> EXTRACT PROVIDED

● ● ● ● ●

I've managed a fair amount of game play over the past month, including ongoing weekly games online, a several day trip to Vermont while Toph was visiting from Kansas, and a few other odds and ends.
I've been playing a good deal of Carcassonne--3 games in VT (winning all 3 I might add!), a couple with my family (Abby & Link both enjoy the game), and a pair last night with Ben online.
Though I feel I am decent at the game I'm still developing a more aggressive strategy. It is altogether too easy to just go with the flow here and work on your features to score points. Though it is important to develop creative ways to score in Carcassonne, it is even more crucial to control the way the board layout unfolds as the game goes on. For instance, controlling how open and/or segmented the farms play out depending on if you're focusing on them as a central strategy or not is very important. It is easy to just let farms develop randomly as the game progresses, but a huge layer of strategy is lost when you do so.
When it comes to scoring points mid-game in Carcassonne (here I'm disregarding the farmer points scored during endgame), I see three levels of sophistication:
- 1) Beginner When a player first learns the game they try to build big features and score as many points as possible for them.
- 2) Intermediate As a player grows more familiar with the game he begins to appreciate the power of weaseling in on other players' features. That huge city your opponent has been building for the first half of the game can be completely neutralized if you can get one of your meeples into the action before the city is completed. This strategy is especially powerful if you can wait for an opportune moment and weasel in your BIG meeple to wrest full control of the city before it is completed.
- 3) Advanced Even more powerful at times than the strategy in #2 is simply placing tiles near your opponents' features that make it more difficult for them to score those features. This strategy is particularly useful because a) it doesn't require you to tie up one or more of your meeples in the attempt to neutralize an opponent's feature, and b) rather than simply getting a share of a completed city as in #2, you can tie up your opponent's meeples in a feature that may never be completed throughout the duration of the game. This is huge, as it is crucial to success in Carcassonne to have a good flow of meeple placement--if you are not cycling meeples onto the board and then back to your supply you will almost certainly lose. If you can force your opponent to have 2 or 3 meeples on the board in positions that are nearly impossible to close, you gain a massive advantage over the course of the game.

● ● ● ● ●

> INFORMATION

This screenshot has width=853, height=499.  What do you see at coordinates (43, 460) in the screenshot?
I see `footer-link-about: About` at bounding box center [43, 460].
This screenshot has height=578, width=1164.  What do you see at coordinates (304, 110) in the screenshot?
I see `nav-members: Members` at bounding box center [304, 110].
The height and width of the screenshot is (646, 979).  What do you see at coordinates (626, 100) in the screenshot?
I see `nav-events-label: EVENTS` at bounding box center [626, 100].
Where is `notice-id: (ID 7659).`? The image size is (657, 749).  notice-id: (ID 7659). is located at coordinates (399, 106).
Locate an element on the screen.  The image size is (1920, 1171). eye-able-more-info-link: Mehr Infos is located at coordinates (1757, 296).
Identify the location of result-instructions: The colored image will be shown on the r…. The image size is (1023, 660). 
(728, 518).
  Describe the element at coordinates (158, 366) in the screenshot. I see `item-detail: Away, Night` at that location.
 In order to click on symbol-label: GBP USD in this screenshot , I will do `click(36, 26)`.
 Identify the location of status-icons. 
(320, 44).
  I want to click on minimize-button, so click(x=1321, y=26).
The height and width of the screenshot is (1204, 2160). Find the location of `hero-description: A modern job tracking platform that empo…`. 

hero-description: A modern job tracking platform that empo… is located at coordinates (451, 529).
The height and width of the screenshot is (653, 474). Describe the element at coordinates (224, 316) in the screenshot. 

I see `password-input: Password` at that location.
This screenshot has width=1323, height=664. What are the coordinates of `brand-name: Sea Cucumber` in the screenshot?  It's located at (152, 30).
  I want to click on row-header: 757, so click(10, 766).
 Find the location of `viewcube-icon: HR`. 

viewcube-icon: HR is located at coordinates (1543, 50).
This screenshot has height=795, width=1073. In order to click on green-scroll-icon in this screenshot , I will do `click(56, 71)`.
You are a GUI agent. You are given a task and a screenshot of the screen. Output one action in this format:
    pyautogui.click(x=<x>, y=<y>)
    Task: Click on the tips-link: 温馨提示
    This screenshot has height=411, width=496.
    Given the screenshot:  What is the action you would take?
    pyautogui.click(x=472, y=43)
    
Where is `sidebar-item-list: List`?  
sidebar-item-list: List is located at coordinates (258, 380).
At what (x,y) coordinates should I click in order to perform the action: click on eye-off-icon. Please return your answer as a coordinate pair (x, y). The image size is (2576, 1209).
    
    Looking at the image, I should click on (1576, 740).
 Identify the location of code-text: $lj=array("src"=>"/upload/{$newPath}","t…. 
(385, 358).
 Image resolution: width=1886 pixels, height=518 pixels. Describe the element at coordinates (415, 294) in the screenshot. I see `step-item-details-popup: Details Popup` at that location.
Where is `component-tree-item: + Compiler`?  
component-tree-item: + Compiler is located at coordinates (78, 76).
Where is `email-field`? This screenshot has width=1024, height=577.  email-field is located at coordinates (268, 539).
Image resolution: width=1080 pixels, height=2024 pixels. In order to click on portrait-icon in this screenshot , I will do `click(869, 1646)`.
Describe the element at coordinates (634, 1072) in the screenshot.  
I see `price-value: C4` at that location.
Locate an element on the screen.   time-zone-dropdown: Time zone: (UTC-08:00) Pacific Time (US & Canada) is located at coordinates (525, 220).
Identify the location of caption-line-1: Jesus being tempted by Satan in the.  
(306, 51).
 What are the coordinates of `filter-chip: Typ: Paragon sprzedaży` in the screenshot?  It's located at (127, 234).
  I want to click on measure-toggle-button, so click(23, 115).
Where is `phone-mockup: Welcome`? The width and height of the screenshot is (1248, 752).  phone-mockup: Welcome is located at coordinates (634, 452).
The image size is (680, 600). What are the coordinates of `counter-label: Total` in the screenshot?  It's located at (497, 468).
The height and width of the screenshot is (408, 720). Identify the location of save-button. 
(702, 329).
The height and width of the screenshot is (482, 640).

● ● ● ● ●

> TASK 1
Name the levels of sophistication in mid-game scoring that the Carcassonne post lays out.
> TASK 2
Reproduce the stretch of the Carcassonne post from "I've been playing" through "when you do so.".
The rows have nothing to do with the Carcassonne post.

> ANSWER SPACE 1
Beginner, Intermediate, Advanced

> ANSWER SPACE 2
I've been playing a good deal of Carcassonne--3 games in VT (winning all 3 I might add!), a couple with my family (Abby & Link both enjoy the game), and a pair last night with Ben online.
Though I feel I am decent at the game I'm still developing a more aggressive strategy. It is altogether too easy to just go with the flow here and work on your features to score points. Though it is important to develop creative ways to score in Carcassonne, it is even more crucial to control the way the board layout unfolds as the game goes on. For instance, controlling how open and/or segmented the farms play out depending on if you're focusing on them as a central strategy or not is very important. It is easy to just let farms develop randomly as the game progresses, but a huge layer of strategy is lost when you do so.